According to dictionary.com (n-word defined) , the n-word definition leads with "The term nigger  is now probably the most offensive word in English."  I disagree.  While its usage seems egregious and frequent, the n-word has turned cliche'.

This week's news alone, featured twittered n-word Boston Bruin fan responses to Joel Ward's winning playoff hockey goal, a deep south bar owner's Obama gripe, as well as NY Post's Phil Mushnick Jay-Z/Nets critique.  Hell, living in NYC, I heard many Dominicans (amongst other brown and black so-called minorities) take ownership of the n-word as if they endured picking antebellum South Carolina cotton fields.


When does it end? What is the n-word tipping point? Is Malcolm Gladwell interested in finding out? Well if he doesn't, I daresay the tipping point is here.  Doesn't the recent flurry of n-word usage strike you as a haggard, tired, outdated expression? It is safe to assume most of the people using the n-word hatefully know little about Black History, so what makes them experts on African-American or Black (African diaspora) people? 
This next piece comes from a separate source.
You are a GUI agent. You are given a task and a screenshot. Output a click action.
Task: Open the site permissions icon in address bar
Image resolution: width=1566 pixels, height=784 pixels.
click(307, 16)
There was a time the n-word meant something, when an African-American man or woman shook in anger, fear, or (unfortunately) subservience at the mere utterance of the word--responding to its use was a call to serious activism.  Now while its use results in the rare job firing, the usual reaction is nothing more than smh's and empty apologies.  If you are a racist seeking to hurt me, get creative, find a new slur, attack me personally, individually.  All y'all n-word users went to the well one too many times!!!  I'm over the n-word, and while my personal preference is to not use it in my vocabulary, it lost its power to denigrate (I used that word on purpose) me.